Human Genome Sequencing Center, Baylor College of Medicine, One Baylor Plaza, Houston, TX 77030, USA.
Genome Biol. 2011 Jul 25;12(7):R68. doi: 10.1186/gb-2011-12-7-r68.
Enrichment of loci by DNA hybridization-capture, followed by high-throughput sequencing, is an important tool in modern genetics. Currently, the most common targets for enrichment are the protein coding exons represented by the consensus coding DNA sequence (CCDS). The CCDS, however, excludes many actual or computationally predicted coding exons present in other databases, such as RefSeq and Vega, and non-coding functional elements such as untranslated and regulatory regions. The number of variants per base pair (variant density) and our ability to interrogate regions outside of the CCDS regions is consequently less well understood.
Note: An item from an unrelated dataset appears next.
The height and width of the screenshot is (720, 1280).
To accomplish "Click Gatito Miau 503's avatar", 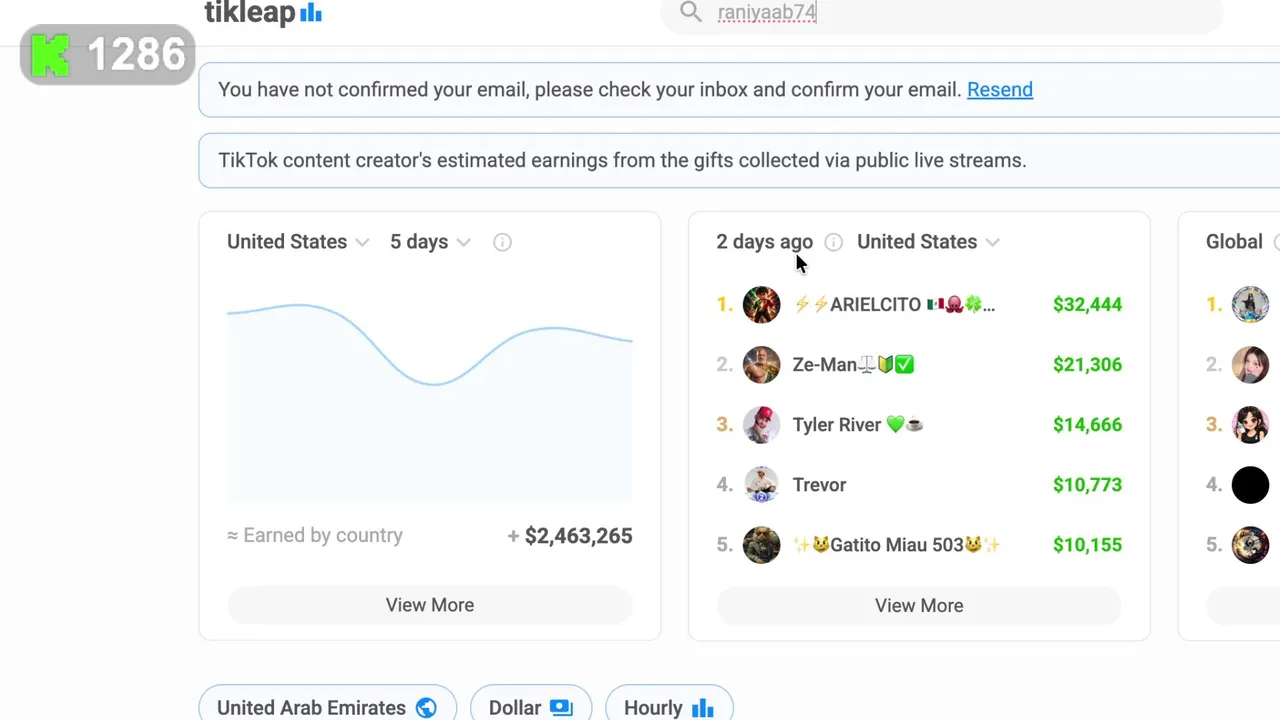I will pos(761,545).
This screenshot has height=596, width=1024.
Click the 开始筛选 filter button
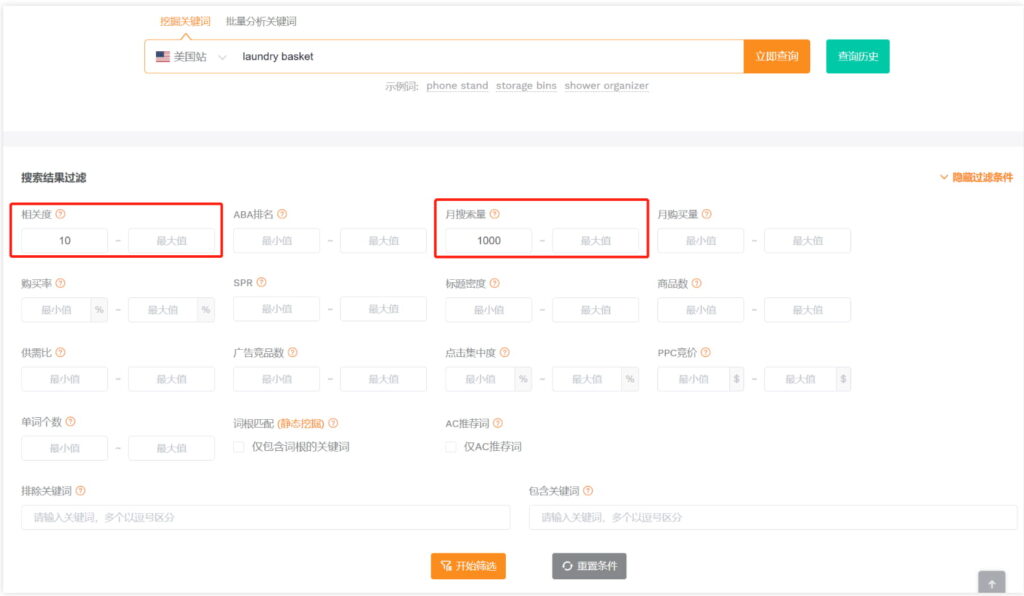[468, 565]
We examine capture sequence data from outside of the CCDS regions and find that extremes of GC content that are present in different subregions of the genome can reduce the local capture sequence coverage to less than 50% relative to the CCDS. This effect is due to biases inherent in both the Illumina and SOLiD sequencing platforms that are exacerbated by the capture process. Interestingly, for two subregion types, microRNA and predicted exons, the capture process yields higher than expected coverage when compared to whole genome sequencing. Lastly, we examine the variation present in non-CCDS regions and find that predicted exons, as well as exonic regions specific to RefSeq and Vega, show much higher variant densities than the CCDS.
We show that regions outside of the CCDS perform less efficiently in capture sequence experiments. Further, we show that the variant density in computationally predicted exons is more than 2.5-times higher than that observed in the CCDS.
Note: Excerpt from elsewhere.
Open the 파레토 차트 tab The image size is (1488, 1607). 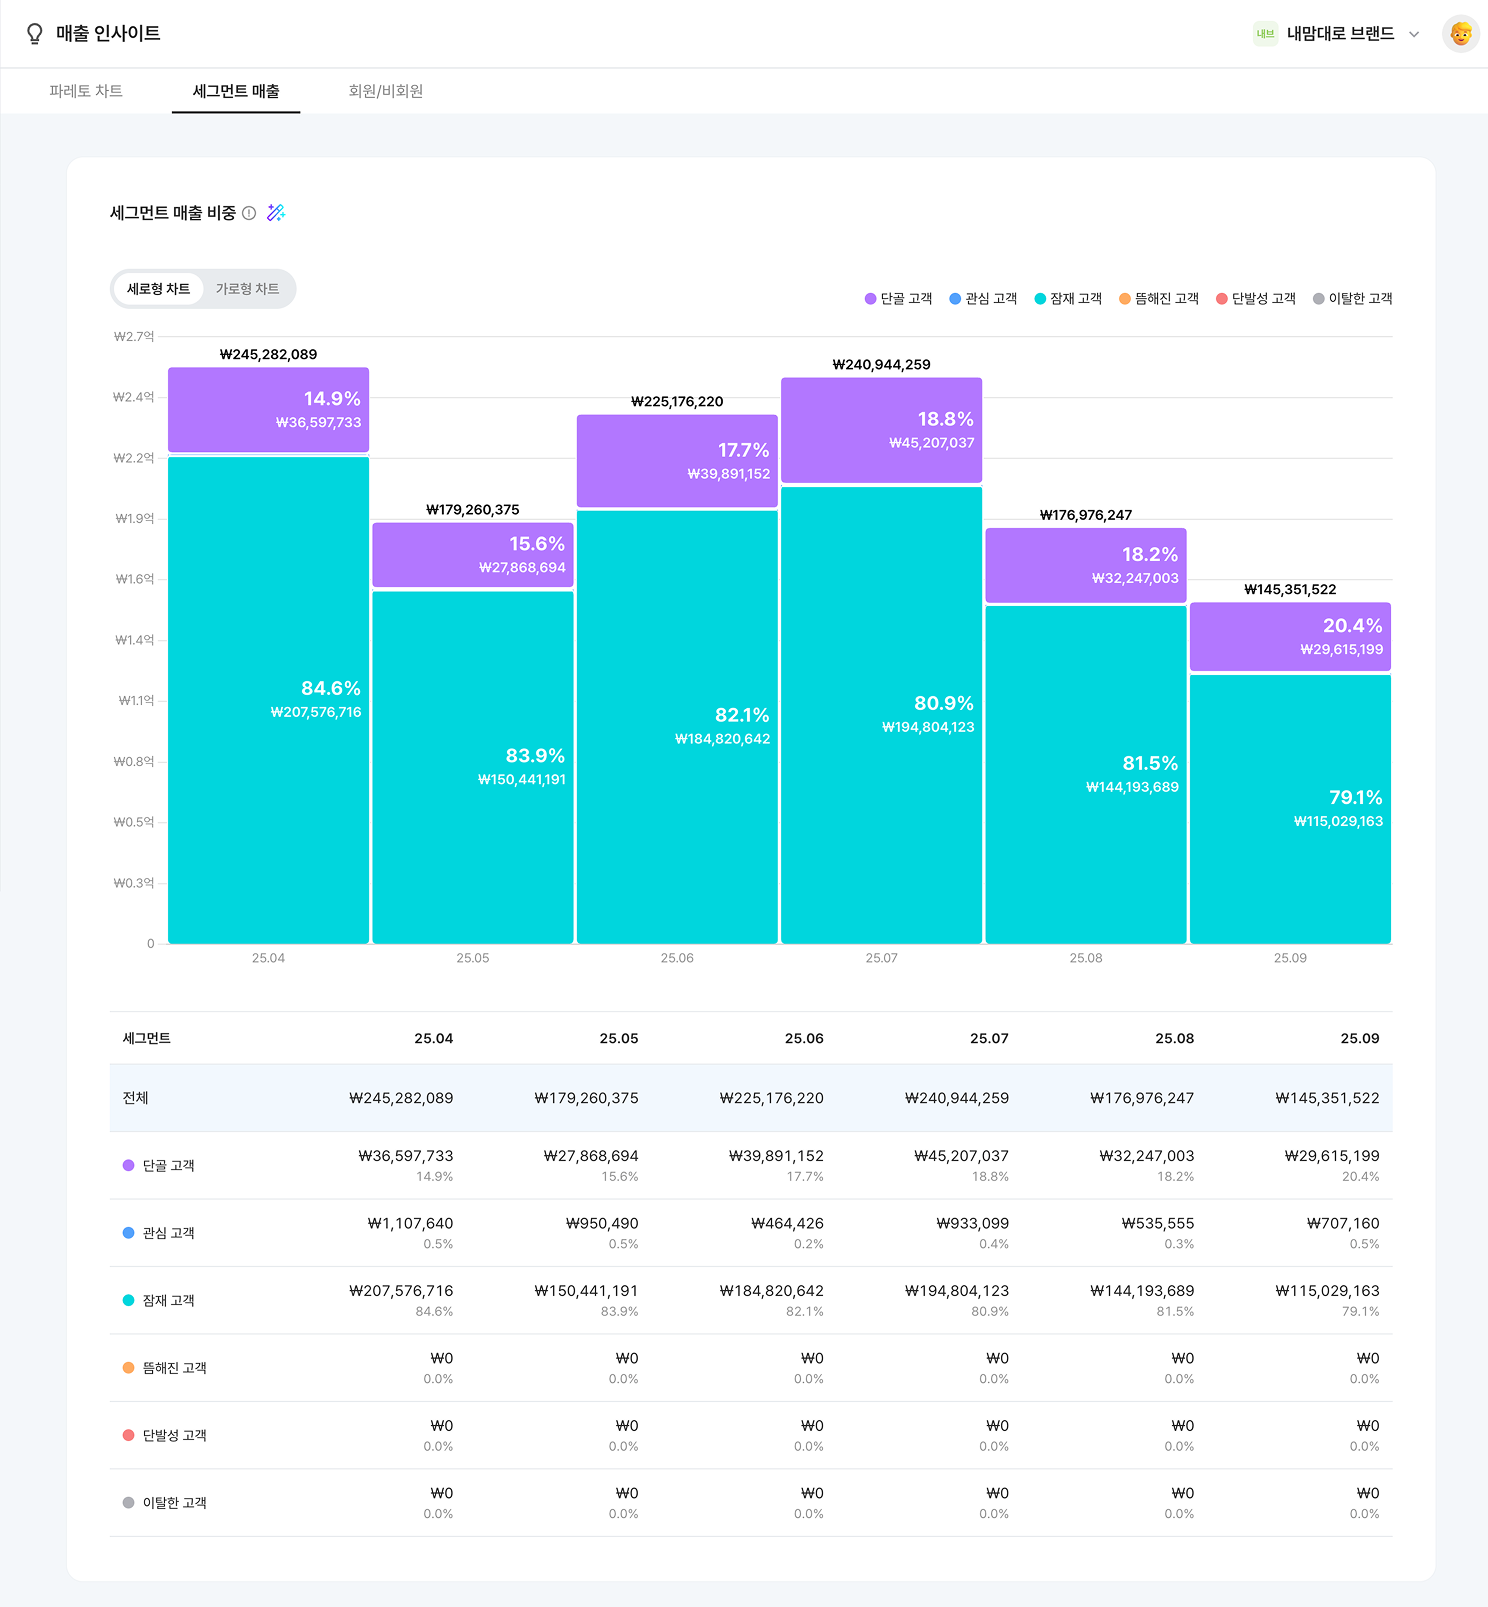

通过 DNA 杂交捕获富集,然后进行高通量测序,是现代遗传学中的重要工具。目前,富集的最常见目标是由共识编码 DNA 序列(CCDS)代表的蛋白编码外显子。然而,CCDS 排除了许多实际存在或通过计算预测存在于其他数据库(如 RefSeq 和 Vega)中的编码外显子,以及非编码功能元件,如非翻译和调节区域。每个碱基对的变异数量(变异密度)以及我们在外显子区域外进行检测的能力因此了解得不够充分。
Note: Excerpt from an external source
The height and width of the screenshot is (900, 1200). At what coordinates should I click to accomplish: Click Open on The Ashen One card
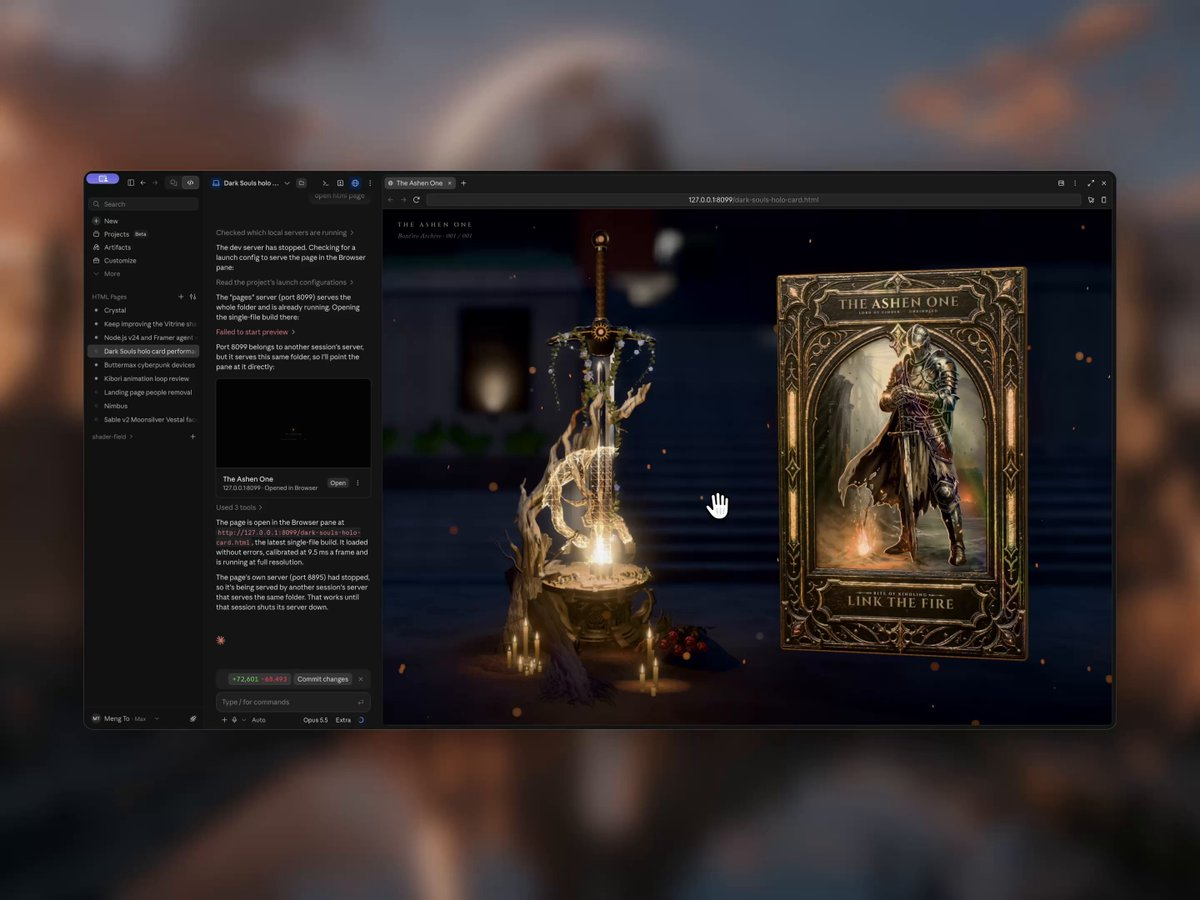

我们检查了 CCDS 区域外的捕获序列数据,发现基因组不同亚区存在的极端 GC 含量会使局部捕获序列覆盖率相对于 CCDS 降低到 50%以下。这种效应是由于 Illumina 和 SOLiD 测序平台固有的偏倚,再加上捕获过程的影响而加剧。有趣的是,对于 microRNA 和预测外显子这两种亚区类型,与全基因组测序相比,捕获过程产生的覆盖度高于预期。最后,我们检查了非 CCDS 区域的变异情况,发现与 CCDS 相比,预测外显子以及 RefSeq 和 Vega 特有的外显子区域的变异密度要高得多。
我们表明 CCDS 区域外的区域在捕获序列实验中的表现效率较低。此外,我们还表明,计算预测外显子中的变异密度比 CCDS 中观察到的高出 2.5 倍以上。